■ **Try it**:
Send back the entries exactly as they were given.

(Records supplied Opens)

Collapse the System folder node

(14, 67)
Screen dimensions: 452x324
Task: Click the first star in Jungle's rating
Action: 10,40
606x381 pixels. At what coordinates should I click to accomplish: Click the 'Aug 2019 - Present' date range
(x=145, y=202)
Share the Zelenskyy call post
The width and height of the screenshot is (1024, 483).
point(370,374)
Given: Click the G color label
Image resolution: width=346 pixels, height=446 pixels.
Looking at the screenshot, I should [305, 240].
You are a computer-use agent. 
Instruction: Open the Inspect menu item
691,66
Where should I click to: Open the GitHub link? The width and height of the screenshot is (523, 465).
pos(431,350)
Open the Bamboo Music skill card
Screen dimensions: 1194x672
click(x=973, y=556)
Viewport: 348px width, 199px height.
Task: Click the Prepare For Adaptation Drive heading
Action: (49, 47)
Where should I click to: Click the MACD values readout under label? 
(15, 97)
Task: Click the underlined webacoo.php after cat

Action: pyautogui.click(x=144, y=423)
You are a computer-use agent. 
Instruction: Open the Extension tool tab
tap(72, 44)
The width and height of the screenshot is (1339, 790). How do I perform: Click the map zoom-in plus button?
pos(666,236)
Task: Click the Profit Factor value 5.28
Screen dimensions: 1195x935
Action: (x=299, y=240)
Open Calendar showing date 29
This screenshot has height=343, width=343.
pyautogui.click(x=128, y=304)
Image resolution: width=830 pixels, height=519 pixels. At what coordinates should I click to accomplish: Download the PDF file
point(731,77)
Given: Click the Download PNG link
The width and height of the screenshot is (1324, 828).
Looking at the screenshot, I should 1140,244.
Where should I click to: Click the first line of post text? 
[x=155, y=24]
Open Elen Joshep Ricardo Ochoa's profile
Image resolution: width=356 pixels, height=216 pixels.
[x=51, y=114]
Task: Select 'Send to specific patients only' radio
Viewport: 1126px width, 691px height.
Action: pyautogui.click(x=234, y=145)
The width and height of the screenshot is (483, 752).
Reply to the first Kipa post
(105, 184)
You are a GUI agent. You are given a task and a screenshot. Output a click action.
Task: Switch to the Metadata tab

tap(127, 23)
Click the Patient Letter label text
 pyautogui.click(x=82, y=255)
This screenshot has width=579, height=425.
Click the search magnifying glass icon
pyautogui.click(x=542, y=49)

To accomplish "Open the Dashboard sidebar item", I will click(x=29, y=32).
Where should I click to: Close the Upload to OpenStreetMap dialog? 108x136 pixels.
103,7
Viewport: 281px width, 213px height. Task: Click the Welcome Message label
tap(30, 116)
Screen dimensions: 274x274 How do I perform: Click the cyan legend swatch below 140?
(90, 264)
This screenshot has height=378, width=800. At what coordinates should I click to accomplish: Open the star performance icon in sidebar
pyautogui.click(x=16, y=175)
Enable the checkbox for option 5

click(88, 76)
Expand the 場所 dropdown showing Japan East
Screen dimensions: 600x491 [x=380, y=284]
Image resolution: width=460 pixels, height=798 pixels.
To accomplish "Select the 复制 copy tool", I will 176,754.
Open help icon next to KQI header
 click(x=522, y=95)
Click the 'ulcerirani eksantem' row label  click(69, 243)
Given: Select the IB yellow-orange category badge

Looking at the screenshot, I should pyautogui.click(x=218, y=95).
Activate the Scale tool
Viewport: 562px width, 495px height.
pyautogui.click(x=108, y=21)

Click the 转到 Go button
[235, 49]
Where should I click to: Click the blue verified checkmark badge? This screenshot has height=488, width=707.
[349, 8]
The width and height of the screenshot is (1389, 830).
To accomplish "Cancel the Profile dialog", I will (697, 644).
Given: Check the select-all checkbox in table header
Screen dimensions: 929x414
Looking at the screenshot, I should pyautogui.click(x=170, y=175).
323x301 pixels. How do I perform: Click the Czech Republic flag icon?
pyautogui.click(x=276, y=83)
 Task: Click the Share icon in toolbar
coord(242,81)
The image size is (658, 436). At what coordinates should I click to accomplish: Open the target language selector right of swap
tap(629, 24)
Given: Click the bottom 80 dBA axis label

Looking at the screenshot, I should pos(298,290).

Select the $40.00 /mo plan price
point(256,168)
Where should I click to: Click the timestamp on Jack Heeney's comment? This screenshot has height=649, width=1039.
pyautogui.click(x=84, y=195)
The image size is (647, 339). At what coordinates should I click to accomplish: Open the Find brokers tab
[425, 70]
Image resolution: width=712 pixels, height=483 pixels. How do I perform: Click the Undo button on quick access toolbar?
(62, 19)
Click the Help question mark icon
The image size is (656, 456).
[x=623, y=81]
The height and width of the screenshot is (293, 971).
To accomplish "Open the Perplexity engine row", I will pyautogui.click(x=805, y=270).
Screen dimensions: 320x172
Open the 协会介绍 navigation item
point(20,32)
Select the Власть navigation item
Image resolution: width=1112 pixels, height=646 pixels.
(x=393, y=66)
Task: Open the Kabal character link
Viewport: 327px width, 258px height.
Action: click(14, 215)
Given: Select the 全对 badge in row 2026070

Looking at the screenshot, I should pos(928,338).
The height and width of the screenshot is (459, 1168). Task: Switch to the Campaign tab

(Records supplied Closes)

■ **Solved problem**:
Collapse the System folder node

(14, 67)
Screen dimensions: 452x324
Task: Click the first star in Jungle's rating
Action: 10,40
606x381 pixels. At what coordinates should I click to accomplish: Click the 'Aug 2019 - Present' date range
(x=145, y=202)
Share the Zelenskyy call post
The width and height of the screenshot is (1024, 483).
point(370,374)
Given: Click the G color label
Image resolution: width=346 pixels, height=446 pixels.
Looking at the screenshot, I should [305, 240].
You are a computer-use agent. 
Instruction: Open the Inspect menu item
691,66
Where should I click to: Open the GitHub link? The width and height of the screenshot is (523, 465).
pos(431,350)
Open the Bamboo Music skill card
Screen dimensions: 1194x672
click(x=973, y=556)
Viewport: 348px width, 199px height.
Task: Click the Prepare For Adaptation Drive heading
Action: (49, 47)
Where should I click to: Click the MACD values readout under label? 
(15, 97)
Task: Click the underlined webacoo.php after cat

Action: pyautogui.click(x=144, y=423)
You are a computer-use agent. 
Instruction: Open the Extension tool tab
tap(72, 44)
The width and height of the screenshot is (1339, 790). How do I perform: Click the map zoom-in plus button?
pos(666,236)
Task: Click the Profit Factor value 5.28
Screen dimensions: 1195x935
Action: (x=299, y=240)
Open Calendar showing date 29
This screenshot has height=343, width=343.
pyautogui.click(x=128, y=304)
Image resolution: width=830 pixels, height=519 pixels. At what coordinates should I click to accomplish: Download the PDF file
point(731,77)
Given: Click the Download PNG link
The width and height of the screenshot is (1324, 828).
Looking at the screenshot, I should 1140,244.
Where should I click to: Click the first line of post text? 
[x=155, y=24]
Open Elen Joshep Ricardo Ochoa's profile
Image resolution: width=356 pixels, height=216 pixels.
[x=51, y=114]
Task: Select 'Send to specific patients only' radio
Viewport: 1126px width, 691px height.
Action: pyautogui.click(x=234, y=145)
The width and height of the screenshot is (483, 752).
Reply to the first Kipa post
(105, 184)
You are a GUI agent. You are given a task and a screenshot. Output a click action.
Task: Switch to the Metadata tab

tap(127, 23)
Click the Patient Letter label text
 pyautogui.click(x=82, y=255)
This screenshot has width=579, height=425.
Click the search magnifying glass icon
pyautogui.click(x=542, y=49)

To accomplish "Open the Dashboard sidebar item", I will click(x=29, y=32).
Where should I click to: Close the Upload to OpenStreetMap dialog? 108x136 pixels.
103,7
Viewport: 281px width, 213px height. Task: Click the Welcome Message label
tap(30, 116)
Screen dimensions: 274x274 How do I perform: Click the cyan legend swatch below 140?
(90, 264)
This screenshot has height=378, width=800. At what coordinates should I click to accomplish: Open the star performance icon in sidebar
pyautogui.click(x=16, y=175)
Enable the checkbox for option 5

click(88, 76)
Expand the 場所 dropdown showing Japan East
Screen dimensions: 600x491 [x=380, y=284]
Image resolution: width=460 pixels, height=798 pixels.
To accomplish "Select the 复制 copy tool", I will 176,754.
Open help icon next to KQI header
 click(x=522, y=95)
Click the 'ulcerirani eksantem' row label  click(69, 243)
Given: Select the IB yellow-orange category badge

Looking at the screenshot, I should pyautogui.click(x=218, y=95).
Activate the Scale tool
Viewport: 562px width, 495px height.
pyautogui.click(x=108, y=21)

Click the 转到 Go button
[235, 49]
Where should I click to: Click the blue verified checkmark badge? This screenshot has height=488, width=707.
[349, 8]
The width and height of the screenshot is (1389, 830).
To accomplish "Cancel the Profile dialog", I will (697, 644).
Given: Check the select-all checkbox in table header
Screen dimensions: 929x414
Looking at the screenshot, I should pyautogui.click(x=170, y=175).
323x301 pixels. How do I perform: Click the Czech Republic flag icon?
pyautogui.click(x=276, y=83)
 Task: Click the Share icon in toolbar
coord(242,81)
The image size is (658, 436). At what coordinates should I click to accomplish: Open the target language selector right of swap
tap(629, 24)
Given: Click the bottom 80 dBA axis label

Looking at the screenshot, I should pos(298,290).

Select the $40.00 /mo plan price
point(256,168)
Where should I click to: Click the timestamp on Jack Heeney's comment? This screenshot has height=649, width=1039.
pyautogui.click(x=84, y=195)
The image size is (647, 339). At what coordinates should I click to accomplish: Open the Find brokers tab
[425, 70]
Image resolution: width=712 pixels, height=483 pixels. How do I perform: Click the Undo button on quick access toolbar?
(62, 19)
Click the Help question mark icon
The image size is (656, 456).
[x=623, y=81]
The height and width of the screenshot is (293, 971).
To accomplish "Open the Perplexity engine row", I will pyautogui.click(x=805, y=270).
Screen dimensions: 320x172
Open the 协会介绍 navigation item
point(20,32)
Select the Власть navigation item
Image resolution: width=1112 pixels, height=646 pixels.
(x=393, y=66)
Task: Open the Kabal character link
Viewport: 327px width, 258px height.
Action: click(14, 215)
Given: Select the 全对 badge in row 2026070

Looking at the screenshot, I should pos(928,338).
The height and width of the screenshot is (459, 1168). Task: Switch to the Campaign tab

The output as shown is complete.